- [Exercise instructions]
Repeat exactly the opening lines of the records, ending with the line that contains "has width=1456, height=819.".

- [The records]
▬▬▬
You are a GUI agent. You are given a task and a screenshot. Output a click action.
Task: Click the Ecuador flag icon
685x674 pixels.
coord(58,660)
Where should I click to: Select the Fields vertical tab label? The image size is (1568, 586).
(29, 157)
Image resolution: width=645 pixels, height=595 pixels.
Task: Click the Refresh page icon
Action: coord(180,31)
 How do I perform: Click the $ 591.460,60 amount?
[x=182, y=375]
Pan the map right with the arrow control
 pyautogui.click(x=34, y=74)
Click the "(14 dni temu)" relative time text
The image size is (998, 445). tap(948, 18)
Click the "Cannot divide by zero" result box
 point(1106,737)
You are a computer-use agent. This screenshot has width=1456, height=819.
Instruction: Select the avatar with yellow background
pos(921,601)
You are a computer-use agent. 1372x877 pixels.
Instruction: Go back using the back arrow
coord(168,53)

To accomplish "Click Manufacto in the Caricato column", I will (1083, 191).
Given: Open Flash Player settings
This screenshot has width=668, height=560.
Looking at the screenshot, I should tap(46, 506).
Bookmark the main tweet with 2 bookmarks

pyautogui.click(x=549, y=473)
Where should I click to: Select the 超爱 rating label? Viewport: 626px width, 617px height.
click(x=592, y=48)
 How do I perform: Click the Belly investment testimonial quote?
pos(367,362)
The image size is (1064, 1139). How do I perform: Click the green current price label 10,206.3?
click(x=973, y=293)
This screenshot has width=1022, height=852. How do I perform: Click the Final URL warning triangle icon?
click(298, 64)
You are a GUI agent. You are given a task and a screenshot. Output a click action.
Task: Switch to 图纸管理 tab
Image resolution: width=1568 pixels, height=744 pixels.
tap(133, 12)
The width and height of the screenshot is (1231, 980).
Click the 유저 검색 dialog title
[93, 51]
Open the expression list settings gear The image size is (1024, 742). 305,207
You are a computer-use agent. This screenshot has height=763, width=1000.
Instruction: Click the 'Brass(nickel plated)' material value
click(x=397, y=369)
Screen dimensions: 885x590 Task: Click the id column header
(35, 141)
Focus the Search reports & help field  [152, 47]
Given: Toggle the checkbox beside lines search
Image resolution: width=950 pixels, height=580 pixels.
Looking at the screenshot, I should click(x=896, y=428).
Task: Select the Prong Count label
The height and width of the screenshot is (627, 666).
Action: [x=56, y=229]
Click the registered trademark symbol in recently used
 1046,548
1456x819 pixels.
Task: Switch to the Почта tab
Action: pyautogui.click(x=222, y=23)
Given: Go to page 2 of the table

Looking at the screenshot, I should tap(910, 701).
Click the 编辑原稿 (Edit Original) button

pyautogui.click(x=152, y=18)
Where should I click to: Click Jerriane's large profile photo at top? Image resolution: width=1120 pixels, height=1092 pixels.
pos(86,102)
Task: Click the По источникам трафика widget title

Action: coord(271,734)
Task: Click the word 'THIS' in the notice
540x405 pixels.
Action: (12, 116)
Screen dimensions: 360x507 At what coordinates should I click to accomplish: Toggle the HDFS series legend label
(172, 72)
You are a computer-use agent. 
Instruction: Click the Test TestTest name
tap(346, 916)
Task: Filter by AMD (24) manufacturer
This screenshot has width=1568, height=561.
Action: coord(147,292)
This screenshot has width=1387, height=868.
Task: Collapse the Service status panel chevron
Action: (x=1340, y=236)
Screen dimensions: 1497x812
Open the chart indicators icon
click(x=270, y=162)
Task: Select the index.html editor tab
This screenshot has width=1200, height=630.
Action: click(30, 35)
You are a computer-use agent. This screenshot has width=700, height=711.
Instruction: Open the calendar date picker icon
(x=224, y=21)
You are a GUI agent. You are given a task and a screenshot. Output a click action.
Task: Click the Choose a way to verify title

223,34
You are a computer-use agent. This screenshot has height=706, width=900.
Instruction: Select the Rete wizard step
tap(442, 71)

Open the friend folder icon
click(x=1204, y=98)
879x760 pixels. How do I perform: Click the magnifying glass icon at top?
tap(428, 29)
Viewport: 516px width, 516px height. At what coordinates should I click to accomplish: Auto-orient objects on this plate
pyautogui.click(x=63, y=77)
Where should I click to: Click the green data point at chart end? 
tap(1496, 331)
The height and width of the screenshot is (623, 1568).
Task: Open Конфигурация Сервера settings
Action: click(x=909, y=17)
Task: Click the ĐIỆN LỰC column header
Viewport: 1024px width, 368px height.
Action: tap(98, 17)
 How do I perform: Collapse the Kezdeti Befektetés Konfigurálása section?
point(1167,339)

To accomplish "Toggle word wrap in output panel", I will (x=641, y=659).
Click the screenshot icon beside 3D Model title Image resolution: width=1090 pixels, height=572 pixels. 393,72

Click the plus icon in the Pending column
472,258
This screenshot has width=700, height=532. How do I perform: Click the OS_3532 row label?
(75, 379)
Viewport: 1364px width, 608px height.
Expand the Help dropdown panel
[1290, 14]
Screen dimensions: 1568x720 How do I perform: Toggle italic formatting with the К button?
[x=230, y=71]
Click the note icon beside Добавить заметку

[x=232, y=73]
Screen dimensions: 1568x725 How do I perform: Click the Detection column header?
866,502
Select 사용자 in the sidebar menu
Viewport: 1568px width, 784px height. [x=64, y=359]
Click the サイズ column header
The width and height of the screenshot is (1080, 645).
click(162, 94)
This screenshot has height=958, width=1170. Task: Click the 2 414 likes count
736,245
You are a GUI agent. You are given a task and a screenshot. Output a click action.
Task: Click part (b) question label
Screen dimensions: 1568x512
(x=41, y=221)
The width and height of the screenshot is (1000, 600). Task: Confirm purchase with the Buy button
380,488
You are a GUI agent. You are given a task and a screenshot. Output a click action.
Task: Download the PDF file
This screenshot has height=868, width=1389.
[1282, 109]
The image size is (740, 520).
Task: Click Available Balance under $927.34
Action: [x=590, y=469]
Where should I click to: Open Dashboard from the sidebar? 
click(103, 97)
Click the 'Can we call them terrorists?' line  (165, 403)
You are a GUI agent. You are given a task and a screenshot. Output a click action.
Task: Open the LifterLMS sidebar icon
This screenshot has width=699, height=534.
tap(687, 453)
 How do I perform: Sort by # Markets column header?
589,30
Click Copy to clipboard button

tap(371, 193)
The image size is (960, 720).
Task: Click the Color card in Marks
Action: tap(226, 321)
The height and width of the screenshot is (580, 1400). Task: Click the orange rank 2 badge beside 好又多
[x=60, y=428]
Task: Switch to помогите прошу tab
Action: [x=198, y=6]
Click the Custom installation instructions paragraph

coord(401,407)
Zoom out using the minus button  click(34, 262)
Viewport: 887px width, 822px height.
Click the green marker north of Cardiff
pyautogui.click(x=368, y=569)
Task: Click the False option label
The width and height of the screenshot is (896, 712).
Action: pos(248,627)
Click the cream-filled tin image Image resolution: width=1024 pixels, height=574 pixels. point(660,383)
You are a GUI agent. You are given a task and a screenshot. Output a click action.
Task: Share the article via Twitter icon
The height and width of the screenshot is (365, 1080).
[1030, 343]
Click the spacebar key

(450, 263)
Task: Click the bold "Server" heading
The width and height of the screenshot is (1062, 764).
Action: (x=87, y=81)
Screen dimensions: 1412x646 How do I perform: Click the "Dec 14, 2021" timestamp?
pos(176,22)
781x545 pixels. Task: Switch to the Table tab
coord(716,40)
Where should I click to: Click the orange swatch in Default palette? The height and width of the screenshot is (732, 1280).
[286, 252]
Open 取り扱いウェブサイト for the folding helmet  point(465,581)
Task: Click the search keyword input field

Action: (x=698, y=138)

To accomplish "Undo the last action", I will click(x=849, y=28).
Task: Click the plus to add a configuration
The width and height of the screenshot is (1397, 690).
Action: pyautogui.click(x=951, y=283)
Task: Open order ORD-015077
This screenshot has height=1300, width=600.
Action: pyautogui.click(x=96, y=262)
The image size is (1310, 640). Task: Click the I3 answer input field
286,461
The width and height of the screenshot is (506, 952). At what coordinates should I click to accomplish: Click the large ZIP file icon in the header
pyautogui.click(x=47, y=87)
▬▬▬
- [Answer below]
You are a GUI agent. You are given a task and a screenshot. Output a click action.
Task: Click the Ecuador flag icon
685x674 pixels.
coord(58,660)
Where should I click to: Select the Fields vertical tab label? The image size is (1568, 586).
(29, 157)
Image resolution: width=645 pixels, height=595 pixels.
Task: Click the Refresh page icon
Action: coord(180,31)
 How do I perform: Click the $ 591.460,60 amount?
[x=182, y=375]
Pan the map right with the arrow control
 pyautogui.click(x=34, y=74)
Click the "(14 dni temu)" relative time text
The image size is (998, 445). tap(948, 18)
Click the "Cannot divide by zero" result box
 point(1106,737)
You are a computer-use agent. This screenshot has width=1456, height=819.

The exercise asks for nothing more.